— Вы обещали, что я, как руководитель, разделю с вами выгоду от предприятия, которое вы задумали.
— Гм, нет, я прекрасно помню, и поговорить об этом мы сможем, когда вы выполните свою часть работы. Позвольте заметить, что вам следовало бы держать своих людей в узде, если уж вы хотите называться руководителем, Луис.
— Сеньор Посада очень… Сеньор, должно быть, видел, каков он!
— Видел, Луис, — сказал герр Бинцер, который из политических соображений считал важным использовать Луиса как противовес сержанту, которого он втайне боялся. — Я видел. Мы уладим это дело после, но сейчас он нам нужен (когда герр Бинцер заговорил так серьезно, лицо Луиса просветлело). Кто знает, Луис, я слышал, деньги быстро и весело меняют своих хозяев — например, когда те умирают, не оставив завещания. Но я не могу рисковать больше, чем двумя стами тысяч. Это невозможно, милейший, совершенно невозможно. Поспешите как-то уладить это дело.

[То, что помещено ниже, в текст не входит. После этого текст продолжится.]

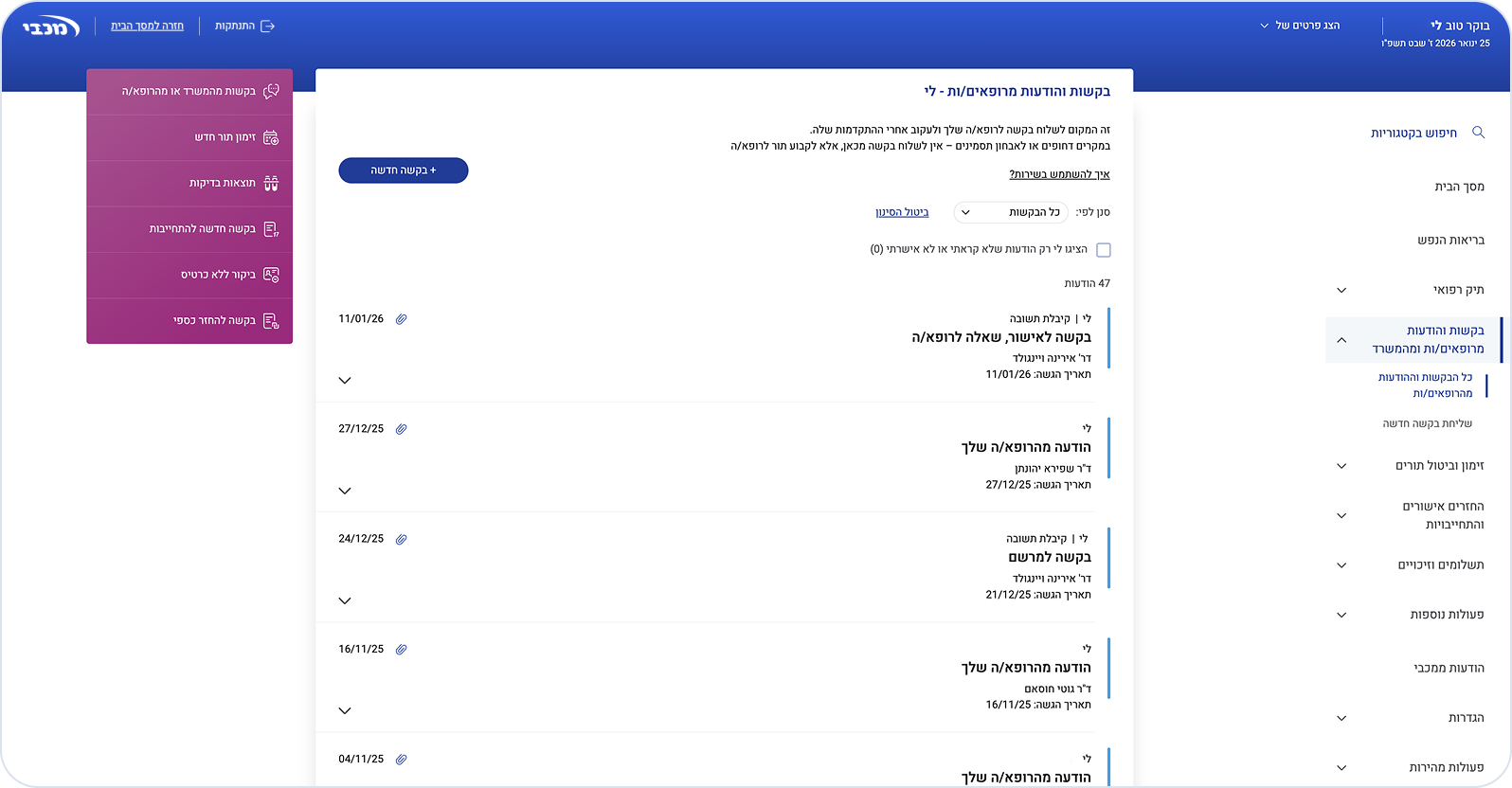Enable show only unread messages checkbox
The image size is (1512, 788).
[1103, 250]
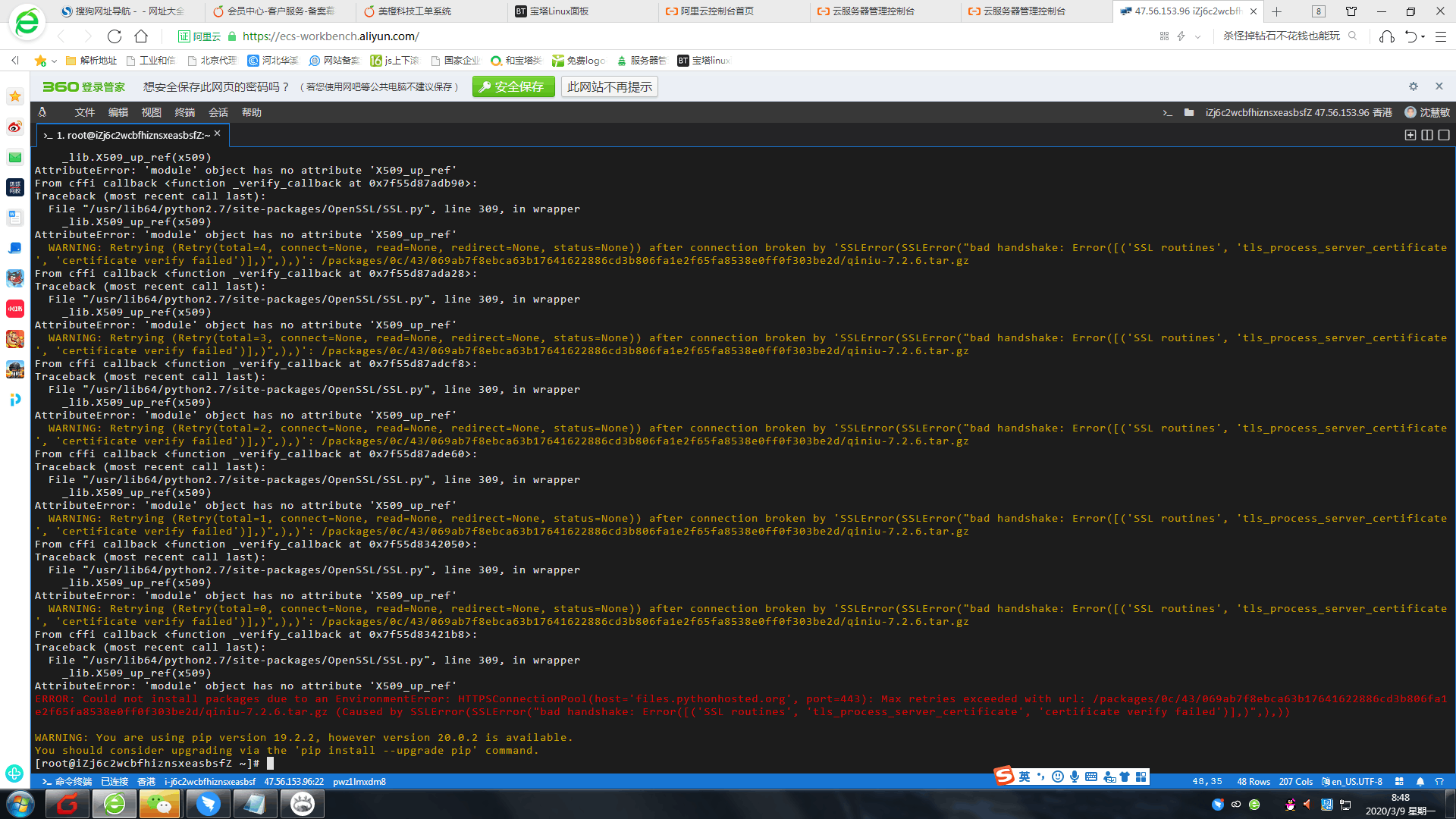The width and height of the screenshot is (1456, 819).
Task: Open the 终端 menu
Action: click(184, 112)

Луис ушел в гораздо лучшем расположении духа, чем был, и через некоторое время пригласил в дом герра Бинцера. Выражения лиц, которые тот увидел, свидетельствовали, что дебаты вокруг денег были не из самых спокойных. Только сержант стоял в стороне, сохраняя все ту же холодность и чувство превосходства. Падре Игнасио, напротив, трясся от волнения, а у горбатого трактирщика глаза стали красными, как у кролика. Но герр Бинцер не придал их злобному виду большого значения. Достав из кармана бумагу, он произнес:
— Вот контракт, который я составил, чтобы мы могли оформить наши отношения. Зачитайте, Луис!
Луис взял бумагу, которую ему протянул герр Бинцер, несколько секунд таращил на нее глаза, а потом принялся читать:
Мы, нижеподписавшиеся, сознавая, что нестерпимое положение, в котором находится наша любимая родина — остров Менорка, не изменится, покуда на Менорке существует монархия, клянемся сделать все, чтобы покончить с этой формой правления, и не успокоимся до тех пор, пока не установится новый порядок.
Да погибнет тиран и его орудие и да здравствует свобода!
Владельцу сего контракта, от которого мы получили деньги, необходимые для осуществления нашего замысла (двести тысяч песет), мы, предводители освободительного движения, обязуемся предоставить залог в виде замка Пунта-Эрмоса.
Луис умолк и воззрился на своих друзей.
— Ну, могу я просить вас подписать сей документ? — нетерпеливо спросил герр Бинцер. — Я не собираюсь сидеть здесь всю ночь.
— А почему мы должны это подписывать? К чему этот контракт? — послышался в ответ скрипучий голос. — Если он попадет кому-нибудь в руки…
Голос принадлежал трактирщику Амадео.
— Милейший сеньор Амадео, — холодно произнес герр Бинцер, — именно поэтому вы и должны подписать его. Иначе может случиться, что я заплачу вам двести тысяч за так. Если будете лениться, то не сомневайтесь, контракт попадет в чьи-то руки! Так что будьте любезны, подписывайте!
Собрание затихло; заговорщики переглядывались, и никто не спешил выполнять пожелание герра Бинцера. Черный сержант демонстративно сплюнул на пол, презрительно оглядев остальных, взял у немца ручку и корявым, но твердым почерком написал в том месте, где ему указал герр Бинцер: «Эухенио Посада, сержант лейб-гвардии». Луис, который то краснел, то бледнел (его лидерство явно находилось под угрозой), вырвал ручку у сержанта и втиснул свое имя чуть выше, сразу под той частью контракта, которая была заполнена герром Бинцером; падре Игнасио последовал его примеру.
— Ваша очередь, сеньор Амадео, — произнес герр Бинцер.
— Я не умею писать, сеньор, — скрипучим голосом ответил трактирщик. — Мадонна не была ко мне так милостива, и я не научился грамоте.
Герр Бинцер глядел на него с тем презрением, с каким немцы, вышколенные в народных школах, глядят на безграмотных.
— Но считать-то вы умеете? — спросил он. — Вы в состоянии высчитать, что тому, кто ничего не подпишет, и рассчитывать не на что?
— Могу я поставить крестик? — торопливо спросил горбун.
— Одну минуту, — сказал герр Бинцер и взял ручку. — «Трактирщик Амадео, не умеющий писать, ставит крест», — записал он, громко и отчетливо произнеся каждое слово. — Прошу вас!